November 25 – December 1 (Published Dec 4th)
PERSPECTIVES by Todd White
19 Crypto Private Financings Raised: $126M
Rolling 3-Month-Average: $220M
Rolling 52-Week Average: $216M
Last week, I needed to make a payment to Switzerland. The invoice included a convenient QR code to make a nearly instantaneous transfer from my phone—had I been in Switzerland. However, because I was in the U.S., it took my bank four days, several emails, and a hefty fee to process and confirm the payment. Ugh.
Cross-border payments, global money transfers, and bank settlements are areas fraught with friction and complexity. Much of this stems from the way traditional stewards of our money—banks—interact with each other. For banks that hold direct accounts with each other, i.e., have direct mutual relationships, transactions are relatively simple and can be managed with straightforward instructions. Yet they are often still quite slow. When there is no direct relationship, they must transact through an intermediary or “correspondent” bank with whom both have a relationship, adding both time and cost to any exchange. If multiple currencies, parties, payment time requirements, or any other myriad factors arise, the relative complexity can increase geometrically. This adds more time, more cost, and more potential points of failure.
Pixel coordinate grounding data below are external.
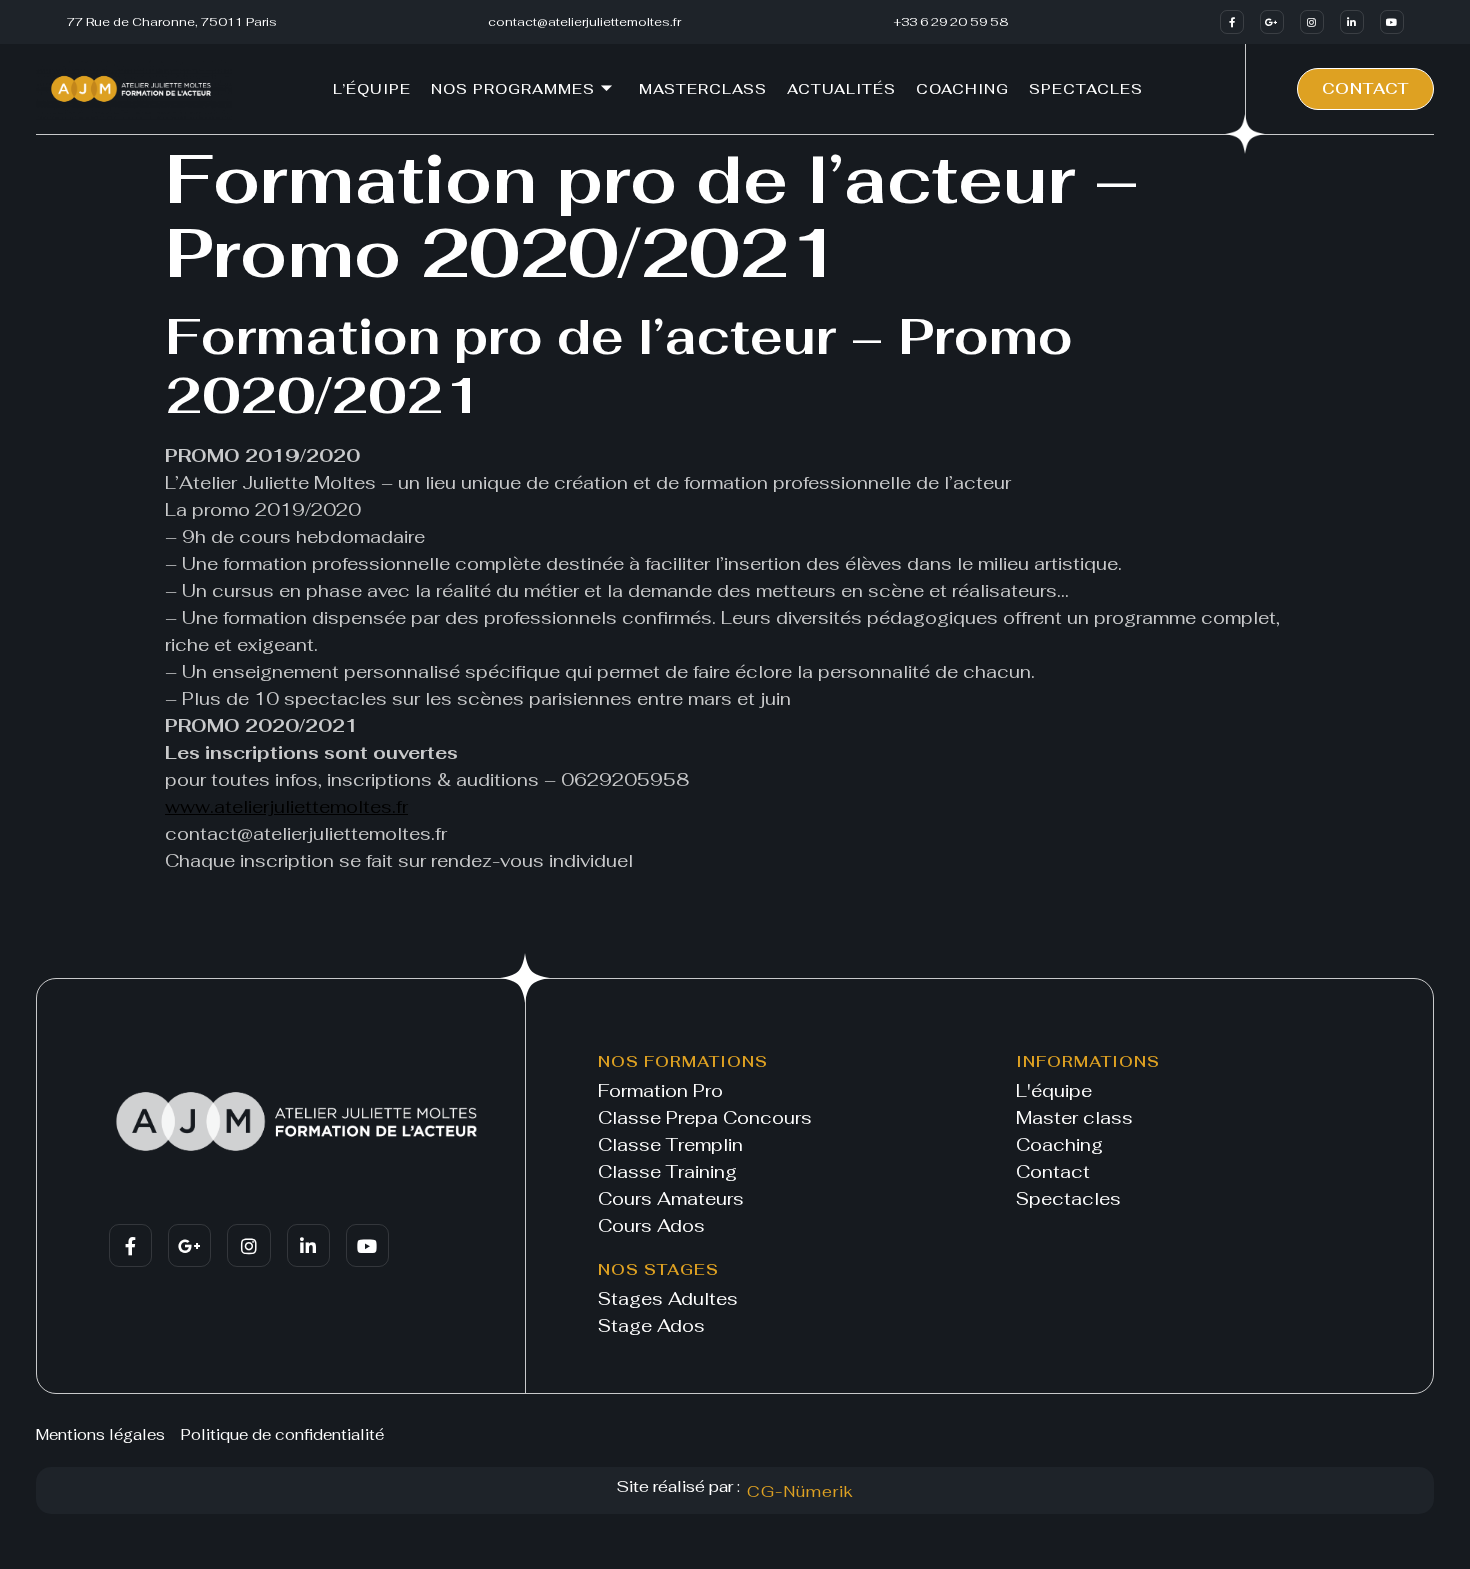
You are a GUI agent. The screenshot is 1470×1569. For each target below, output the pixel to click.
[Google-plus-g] (1272, 22)
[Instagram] (1312, 22)
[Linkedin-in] (1352, 22)
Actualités (841, 89)
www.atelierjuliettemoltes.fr (286, 806)
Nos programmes (513, 89)
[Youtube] (1392, 22)
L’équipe (372, 89)
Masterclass (703, 89)
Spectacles (1086, 89)
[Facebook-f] (1232, 22)
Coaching (962, 89)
For these reasons, the allure of instant, immutable, and trustless settlement through blockchain networks has been palpable for years. Many believe disintermediation is the key—reducing the middlemen reduces the time and cost. Others favor wholesale disruption—eliminating the middle entirely and going peer-to-peer. Indeed, this latter sentiment spawned much of what we now call crypto in the first place. But adoption has been slow and often seemingly resisted by some of the most important institutions.
Yet the promise is real, and progress is happening. JPMorgan famously launched their JPM Coin in 2019 for internal use among account holders, and later its permissioned blockchain, known as Kinexys (formerly Onyx), which claims $1.5 trillion in notional value processed to date. Earlier this year, the Bank for International Settlements—a clearinghouse of sorts for national central banks—published a white paper envisioning a blockchain-enabled “Finternet,” an ambitious plan requiring broad collaboration among public and private institutions. There are numerous other initiatives, both large and small, seeking to augment or disrupt institutional capabilities—through stablecoins, on/off ramps, peer-to-peer payments, or DeFi protocols.
One of these projects, Partior, landed $20M from Deutsche Bank last week in follow-on to its June Series B. This brings total Series B proceeds to $80M and adds Deutsche Bank to ranks that include JPMorgan, DBS, Temasek, and Standard Chartered (who led their $31M Series A in 2022). Partior’s goal is to reduce friction and delay in cross-border payments, trade, and FX settlements through its “global unified ledger” settlement network—an on-chain bridge for real-time clearing and settlement among financial institutions.
I can’t say how soon this or other systems will help me send money quickly and cheaply to Switzerland. But it certainly sounds like progress.